■ **Consigne**: Extrayez toutes les lignes des enregistrements ci-dessous et recopiez-les à l'identique, en laissant les images de côté.

(Données de pointage pour captures d'écran)
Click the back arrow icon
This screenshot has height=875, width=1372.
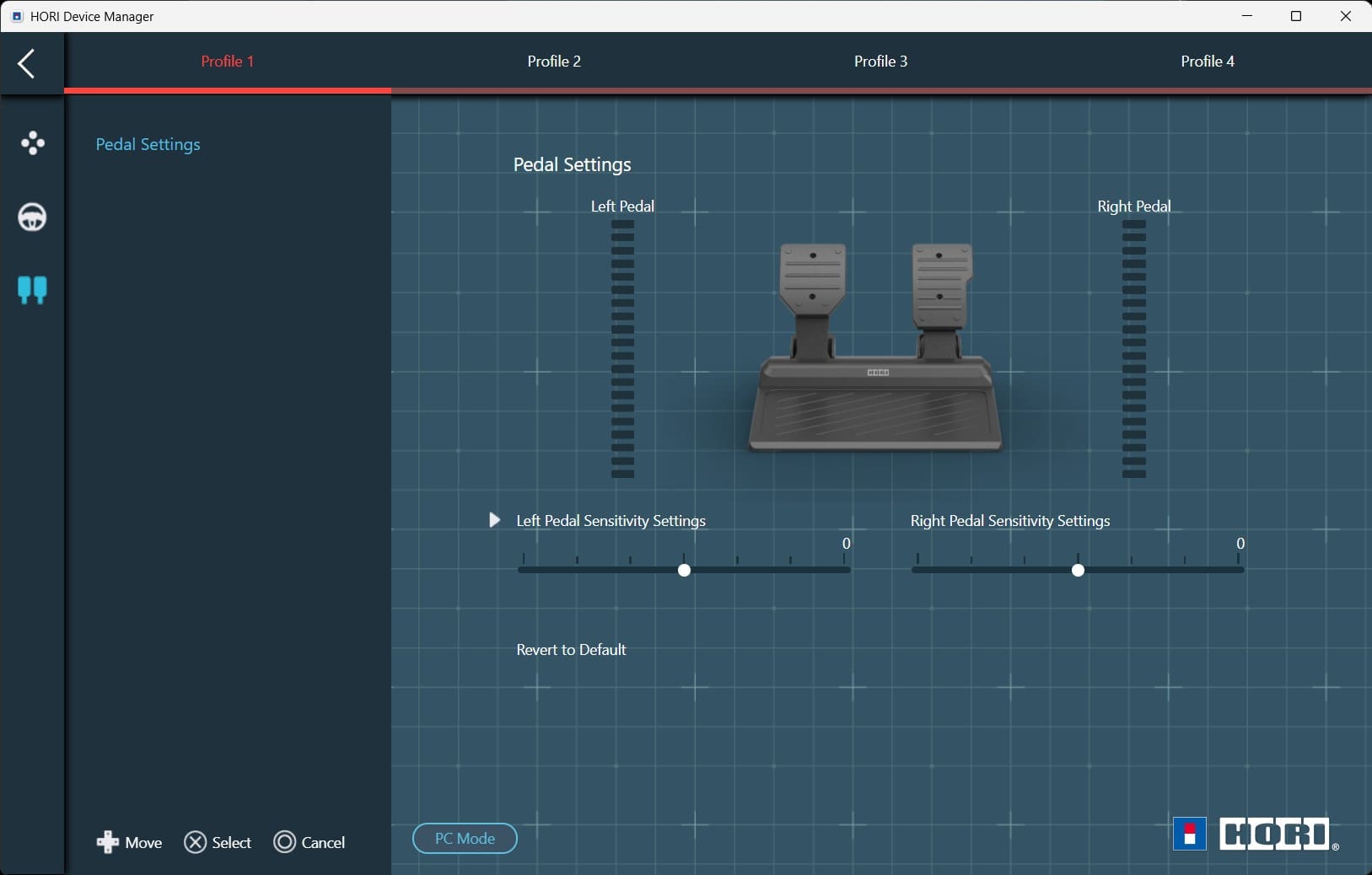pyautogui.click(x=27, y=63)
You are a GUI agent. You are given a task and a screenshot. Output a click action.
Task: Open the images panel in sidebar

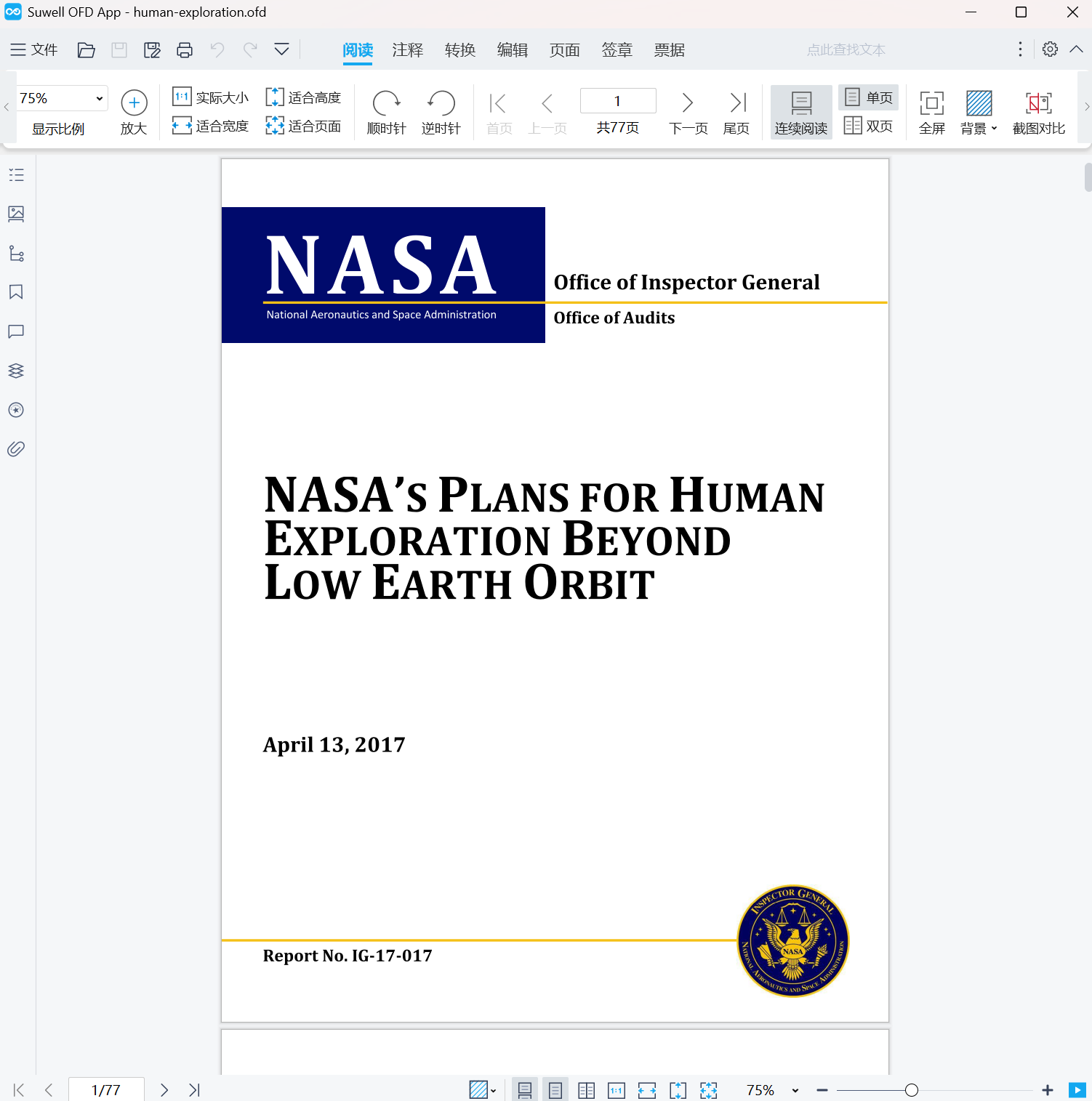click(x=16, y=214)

■ **Réponse attendue**:
Click the back arrow icon
This screenshot has height=875, width=1372.
pyautogui.click(x=27, y=63)
You are a GUI agent. You are given a task and a screenshot. Output a click action.
Task: Open the images panel in sidebar

click(x=16, y=214)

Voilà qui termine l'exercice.